== Estratto selezionato

Il 25 Febbraio scorso ha conseguito la laurea in Scienze Religiose presso l’Università del Laterano. Riportiamo di seguito un sunto della sua tesi.
Parola, musica e silenzio come testimonianza dell’Assoluto. Analisi teologica del linguaggio musicale europeo
La musica ha sempre rappresentato nella mia vita, sin da tenera età, quel filo che, consapevolmente e non, mi ha tenuta agganciata a Dio, alla preghiera e agli ambienti ecclesiali. Anche nei momenti d’incredulità e di profonde incertezze sul senso della vita, la musica mi ha sempre quasi “imposto” di rivolgermi a Dio, di avere un contatto con Lui, di invocarlo anche senza volerlo in modo esplicito. Ho imparato, poi, nel tempo a cogliere il senso della chiamata alla vita cristiana e ancor di più alla vita religiosa nel segno di una vera e propria “vocazione alla musica”.
Se nella mia personale esperienza di vita, la musica si è fatta “contatto” con il cristianesimo e mi ha spesso e volentieri “parlato” di Dio, questo l’ho potuto verificare e dimostrare altrettanto per l’intera esperienza musicale di cui il mondo occidentale è depositario.
La musica in Europa ci testimonia in modo indiscutibile quanto il cristianesimo faccia parte intimamente della nostra cultura e quanto esso abbia ispirato opere di altissimo livello musicale, culturale e teologico. Non si tratta per la maggior parte dei casi (come spesso, invece, certe visioni laicizzanti ci hanno fatto intendere) di opere semplicemente “commissionate” dal mondo ecclesiale, ma si può cogliere chiaramente come alla base di esse ci sia una ricerca ed una profondità spirituale e teologica nel segno della fede cristiana, tesoro spirituale e umano al quale gran parte dei compositori si sono ispirati ed hanno attinto, luogo e contesto naturale in cui queste opere d’arte sono nate e sono state eseguite.. Per cui il percorso svolto intende in primo luogo invitare il mondo dell’arte ad un’ermeneutica del fatto musicale non più limitata ad un approfondimento di tipo estetico-testuale, ma ben radicata anche sul versante teologico-spirituale, riconoscendo al cristianesimo ed ai suoi contenuti una chiave di lettura importante per comprendere i dinamismi stilistici e formali che sottendono alla produzione musicale d’Europa.

====
== Informazioni estratte

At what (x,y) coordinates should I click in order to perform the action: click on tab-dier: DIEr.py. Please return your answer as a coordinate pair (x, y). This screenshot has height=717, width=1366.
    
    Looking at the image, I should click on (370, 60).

====
== Informazioni estratte

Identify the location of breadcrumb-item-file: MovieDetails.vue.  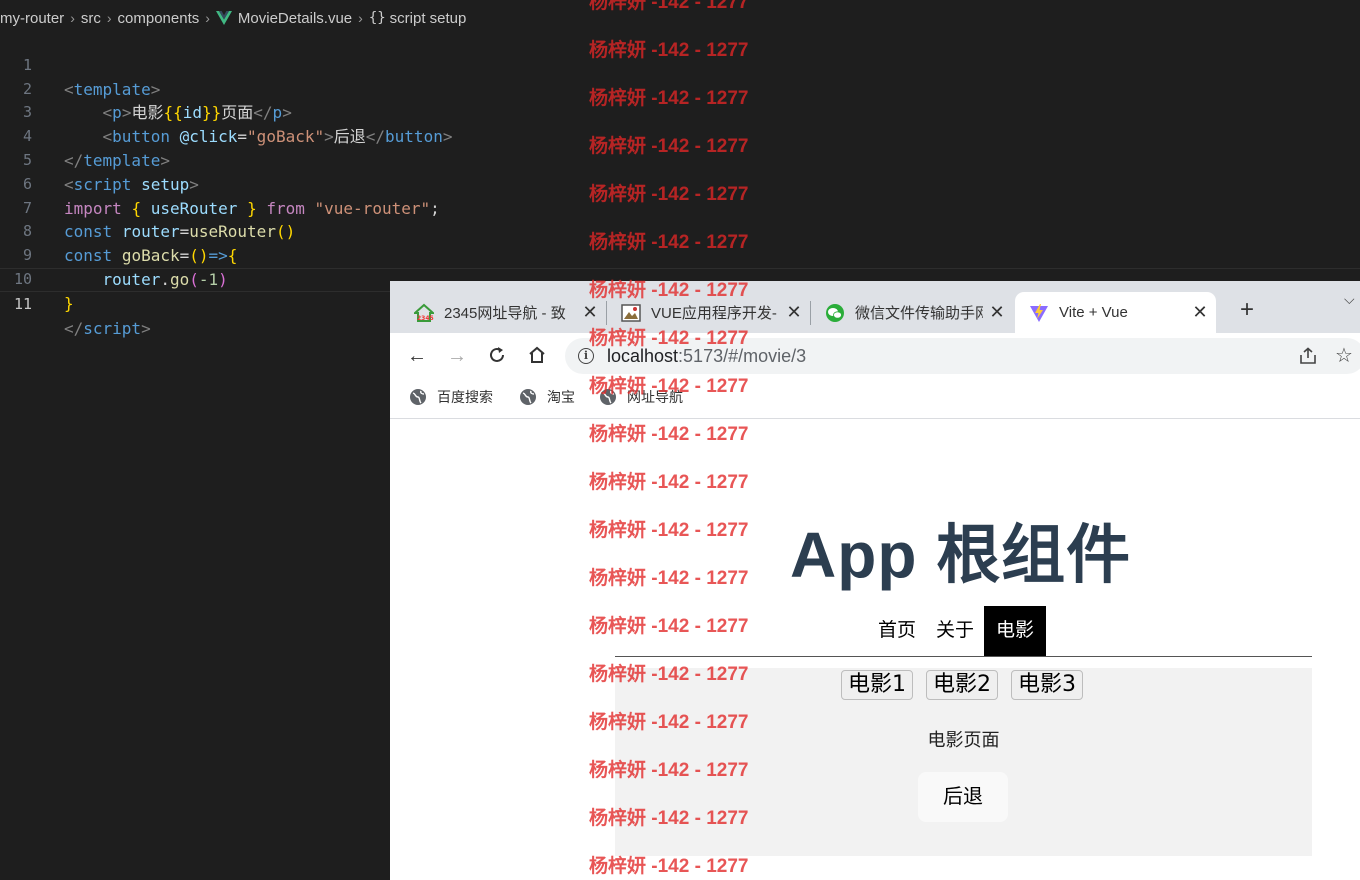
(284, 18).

====
== Informazioni estratte

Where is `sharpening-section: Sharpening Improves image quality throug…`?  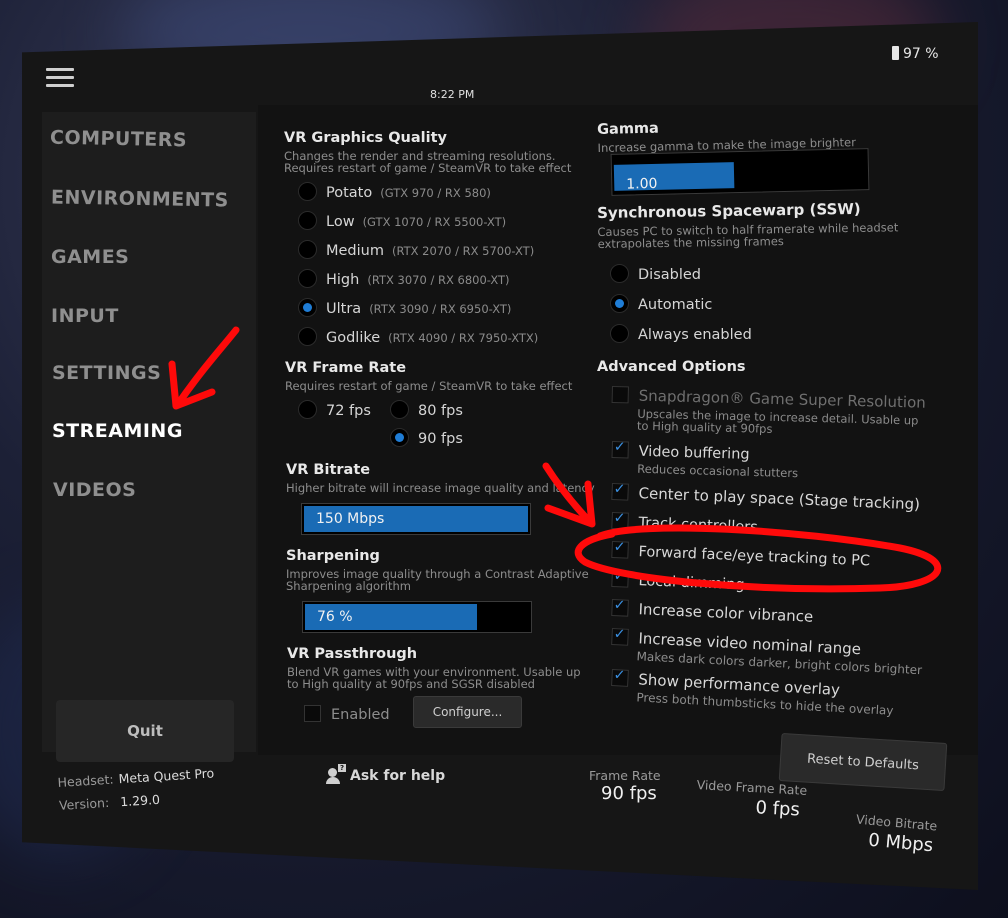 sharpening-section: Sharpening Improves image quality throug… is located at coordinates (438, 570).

====

Compito da svolgere |
Rispondi a queste domande sull'estratto selezionato.
(a) Presso quale università è stata conseguita la laurea in Scienze Religiose?
(b) Secondo il titolo della tesi, di che cosa sono testimonianza parola, musica e silenzio?
(c) A quale tipo di ermeneutica del fatto musicale il percorso svolto invita il mondo dell'arte?
Per rispondere occorre basarsi soltanto sull'estratto selezionato, non sull'elenco.

Risultato del compito |
(a) Presso l'Università del Laterano.
(b) Sono testimonianza dell'Assoluto.
(c) A un'ermeneutica non più limitata a un approfondimento di tipo estetico-testuale, ma ben radicata anche sul versante teologico-spirituale.